Review of the role of robotic surgery in male infertility
Published in Arab Journal of Urology, 2018
Mohamed Etafy, Ahmet Gudeloglu, Jamin V. Brahmbhatt, Sijo J. Parekattil
Vasectomy reversal was one of the most uniquely difficult challenging procedures in urology until the introduction of the operating microscope, which improved outcomes and performance of these procedures [15]. However, these techniques require dedicated training, experience, and a skilled microsurgical assistant. Robot-assisted microsurgical approaches with the da Vinci robotic platform can provide some advantages to overcome some of these challenges. Parekattil and Gudeloglu [12] reported comparable outcomes for robot-assisted microsurgical vasectomy reversal (110 patients) compared with the pure microsurgical technique (45 patients). The median clinical follow-up was 17 months. The median (range) duration from vasectomy in the robot-assisted vasovasostomy (RAVV) group was 7 (1–21) years and 6.5 (1–19) years in the microscopic group. The median age of the patients in the RAVV group was 41 years and 39 years in the microscopic group. A significantly better patency rate of 96% was achieved in the RAVV cases vs 80% in microscopic group. Pregnancy rates (within 1 year postoperatively) did not differ significantly between the two groups: 65% for the RAVV group and 55% for the microscopic group.

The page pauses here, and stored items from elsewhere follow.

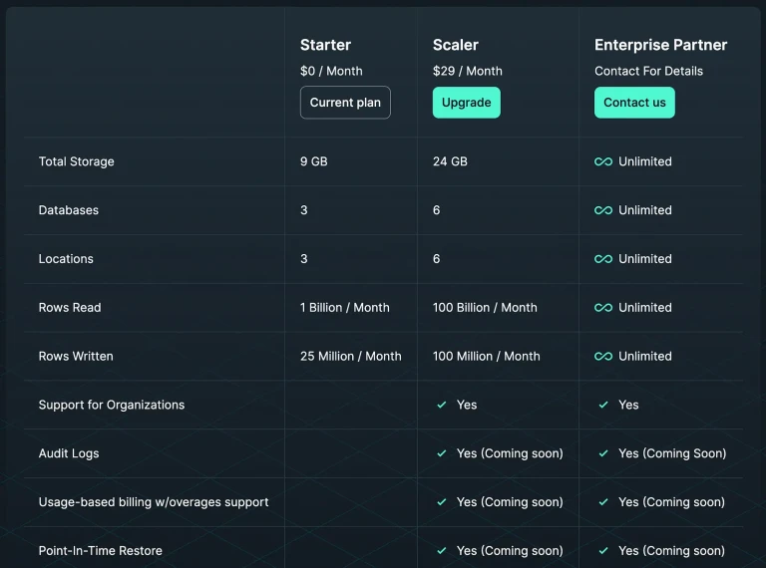Click infinity icon in Rows Read row
The image size is (766, 568).
pos(603,308)
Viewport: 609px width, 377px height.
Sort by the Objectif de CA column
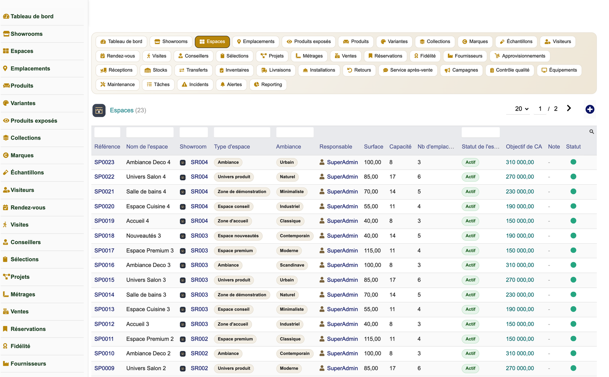(x=524, y=147)
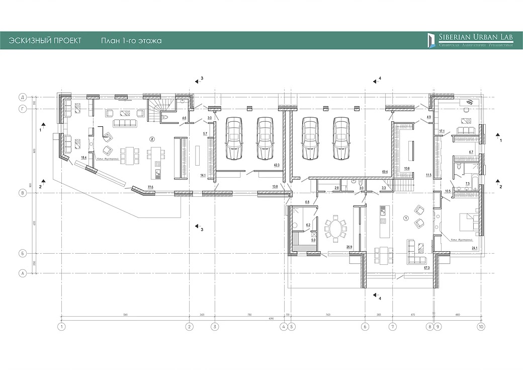Click the axis letter А on the left
The image size is (523, 370).
(x=22, y=273)
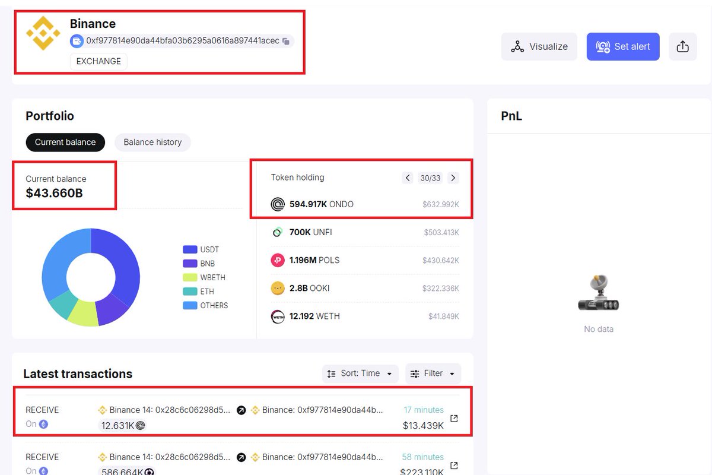Open the Filter dropdown in Latest transactions
This screenshot has height=475, width=712.
(x=433, y=373)
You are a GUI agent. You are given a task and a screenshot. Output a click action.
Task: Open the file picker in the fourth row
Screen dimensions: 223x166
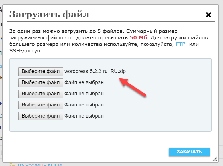point(40,105)
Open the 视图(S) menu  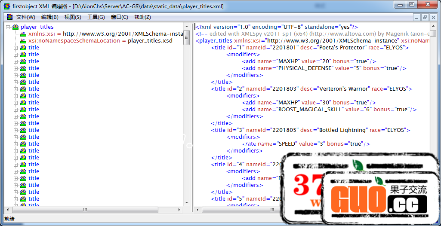(x=72, y=17)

Operative duration (skin to skin) started at 150–180 min initially for the first 10 cases of RAVV. However, the median (range) operative duration for RAVV overall was significantly decreased at 97 (40–180) min compared with microscopic group at 120 min. The median (range) operation duration for robot-assisted microsurgical vasoepididymostomy (RAVE), at 120 (60–180) min, was also significantly faster than the microscopic group at 150 min. Kavoussi [16] also reported similar outcomes when he compared both groups.